_Given problem:_ Can you reproduce the material below word for word, leaving out the pictures?

_Data:_
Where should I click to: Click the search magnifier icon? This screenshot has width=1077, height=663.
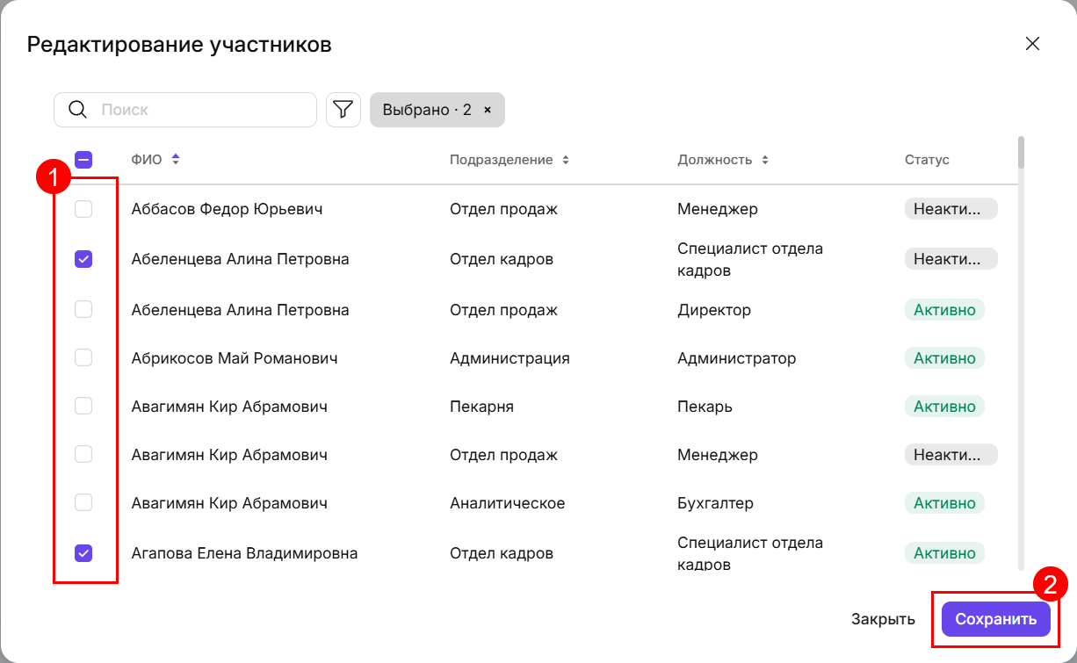pyautogui.click(x=77, y=110)
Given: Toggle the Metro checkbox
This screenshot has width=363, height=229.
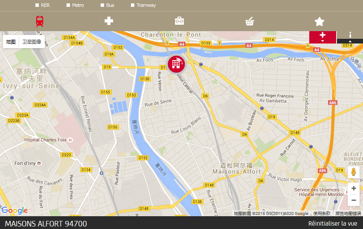Looking at the screenshot, I should pyautogui.click(x=68, y=5).
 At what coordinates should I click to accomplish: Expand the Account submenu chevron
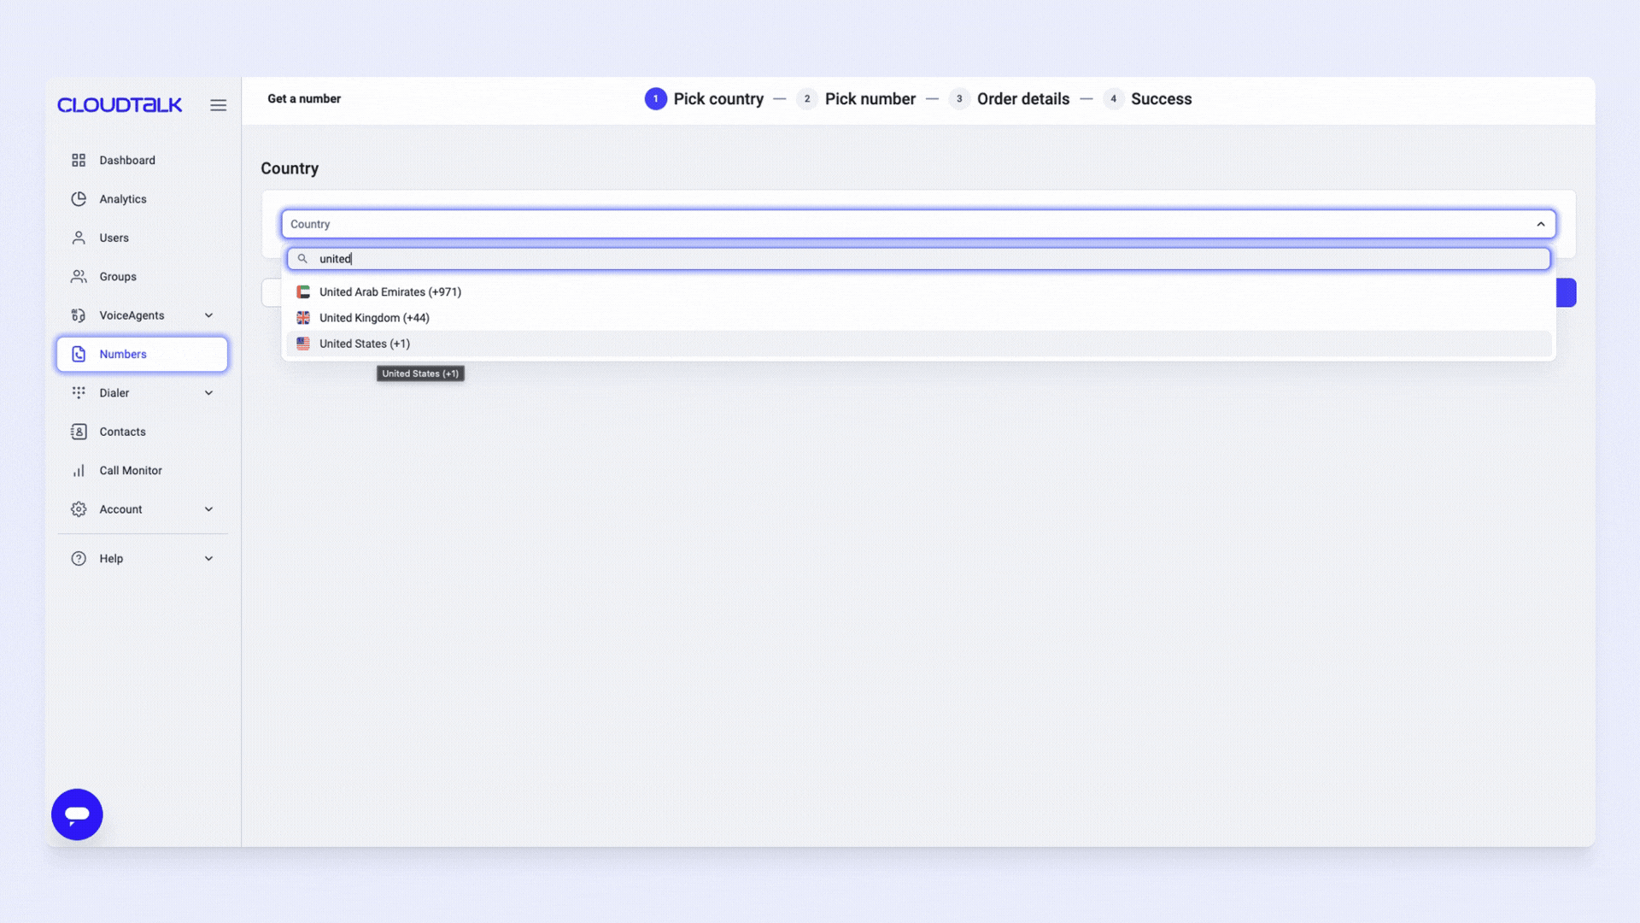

_Task output:_
Where should I click to: Click the search magnifier icon? This screenshot has width=1077, height=663.
pyautogui.click(x=77, y=110)
Given: Toggle the Metro checkbox
This screenshot has width=363, height=229.
Looking at the screenshot, I should pyautogui.click(x=68, y=5).
 At what coordinates should I click to accomplish: Expand the Account submenu chevron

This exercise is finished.